Résumé de la décision
La Cour d'appel de Paris a examiné l'appel interjeté par M. [L] [Y], un ressortissant égyptien, contre l'ordonnance du juge des libertés et de la détention du tribunal judiciaire d'Évry, qui avait prolongé sa rétention administrative pour une durée de quinze jours supplémentaires. La Cour a confirmé l'ordonnance du premier juge, considérant que la prolongation de la rétention était justifiée par la menace à l'ordre public que représentait l'intéressé, en raison de faits délictueux graves et récurrents.
Arguments pertinents
1. Irrecevabilité de la requête : La Cour a rejeté l'argument selon lequel la requête du préfet n'était pas motivée. Elle a souligné que la demande de prolongation de la rétention mentionnait expressément les dispositions de l'article L 742-5 du Code de l'entrée et du séjour des étrangers et du droit d'asile, ce qui était suffisant pour saisir le juge. La Cour a affirmé : « cette mention est suffisante pour saisir valablement le juge puisqu'elle inclut nécessairement l'ensemble des critères permettant d'ordonner une quatrième prolongation de la rétention ».
2. Référence aux alias : L'argument selon lequel le juge aurait statué ultra petita en utilisant des alias non mentionnés dans la requête a également été rejeté. La Cour a précisé que la référence à l'alias de l'intéressé était un élément factuel pertinent et que la menace à l'ordre public était le motif principal de la décision.
3. Violation de l'article L 742-5 : La Cour a constaté que la rétention et la demande de prolongation étaient fondées sur l'article L 742-5, qui permet d'évaluer la menace à l'ordre public.
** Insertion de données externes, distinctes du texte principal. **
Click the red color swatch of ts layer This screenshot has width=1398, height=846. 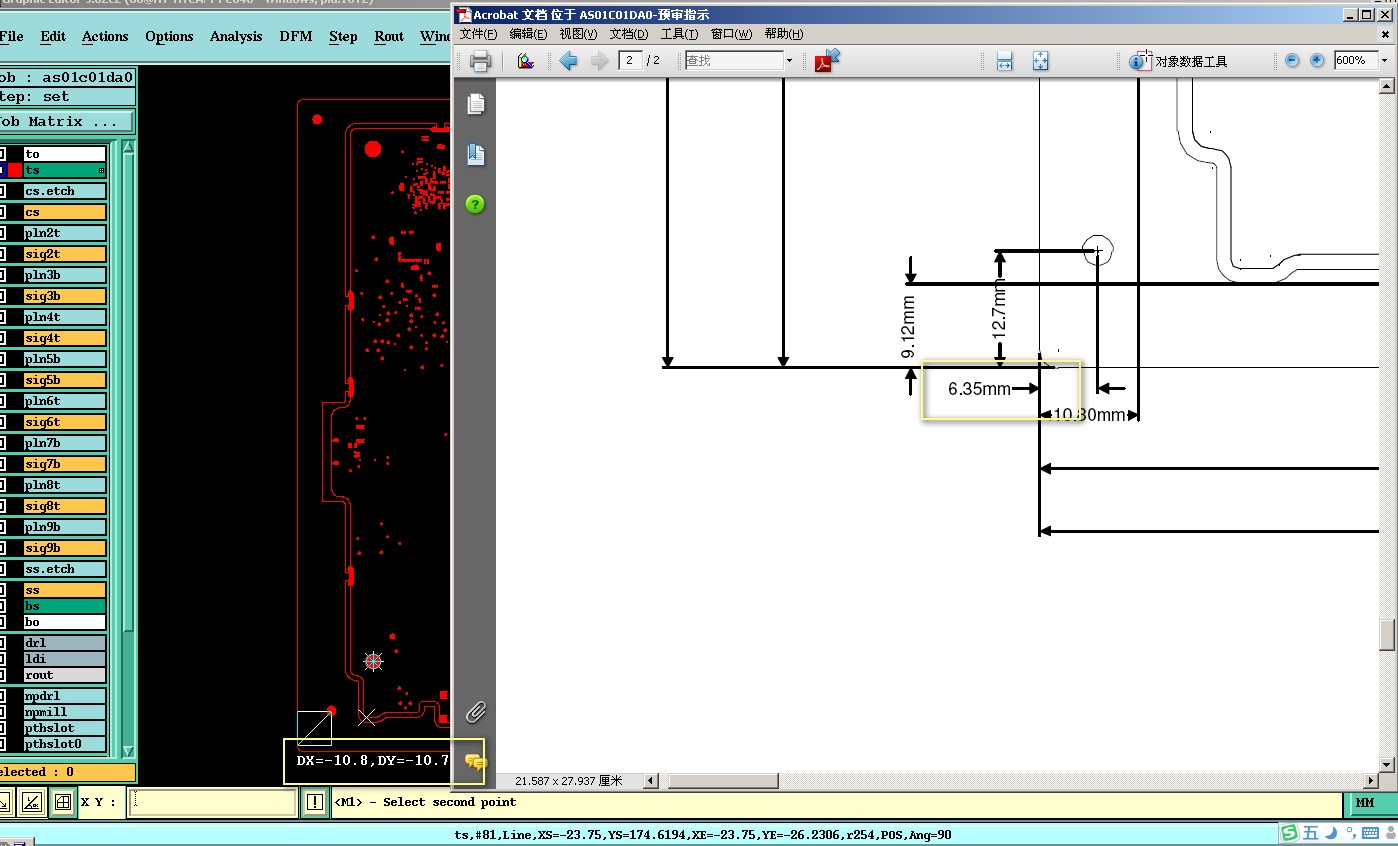coord(15,170)
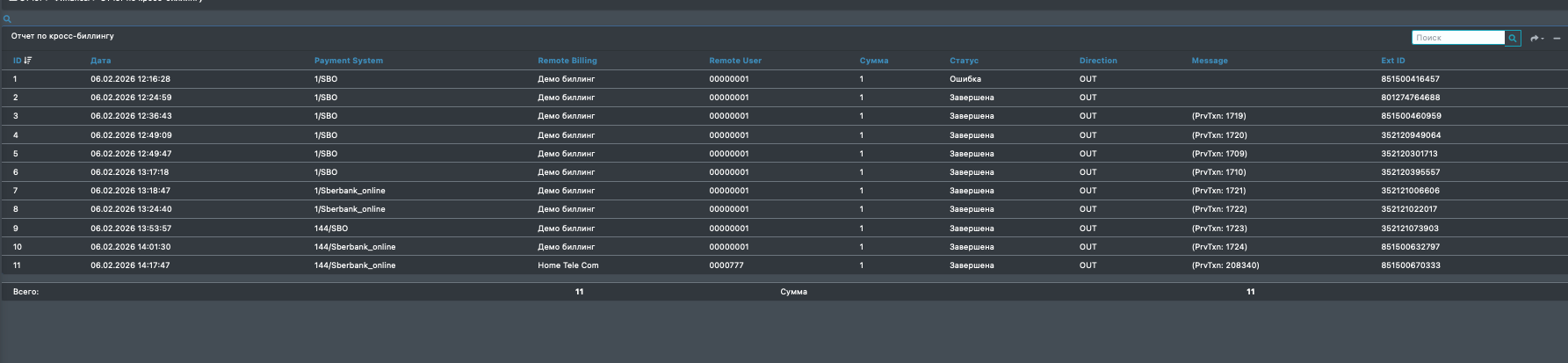Click the magnifier icon above the report title
The height and width of the screenshot is (363, 1568).
pyautogui.click(x=7, y=18)
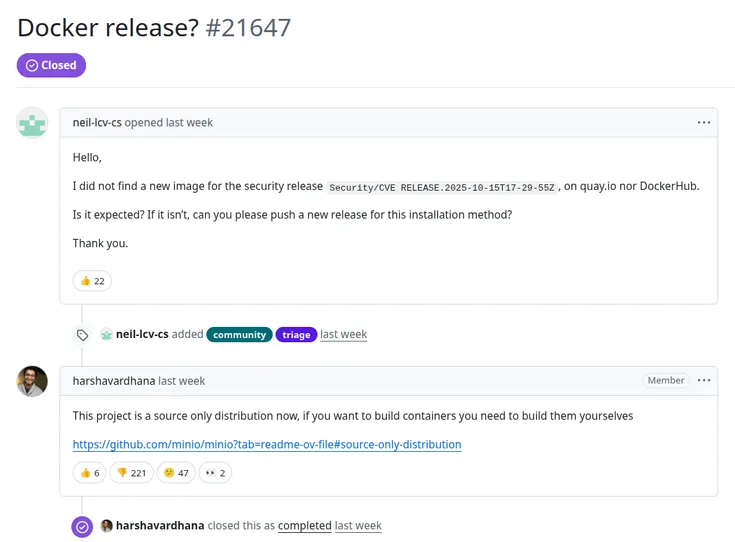Click the triage label

pyautogui.click(x=296, y=335)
Elle a noté que le premier juge avait correctement caractérisé cette menace, en se basant sur la gravité et la récurrence des faits délictueux de l'intéressé.
Interprétations et citations légales
- Code de l'entrée et du séjour des étrangers et du droit d'asile - Article L 742-5 : Cet article stipule que la rétention d'un étranger peut être prolongée si des éléments concrets établissent une menace à l'ordre public. La Cour a interprété cet article comme permettant une appréciation in concreto des faits, en tenant compte de la gravité et de la récurrence des infractions.
- Sur l'irrecevabilité : La Cour a affirmé que « la requête du préfet en date du 5 juin 2024 demande la prolongation de la rétention de l'intéressé en visant expressément les dispositions de l'article L 742-5 », ce qui démontre que la requête était bien motivée.
- Sur la menace à l'ordre public : La Cour a conclu que « la multiplicité de ces faits délictuels et leur gravité au regard de leur nature, notamment d'atteinte à la personne, caractérisent une menace à l'ordre public qui perdure », justifiant ainsi la prolongation de la rétention.
En somme, la décision de la Cour d'appel de Paris repose sur une interprétation rigoureuse des dispositions légales applicables, confirmant la légitimité de la prolongation de la rétention de M. [L] [Y] en raison de la menace qu'il représente pour l'ordre public.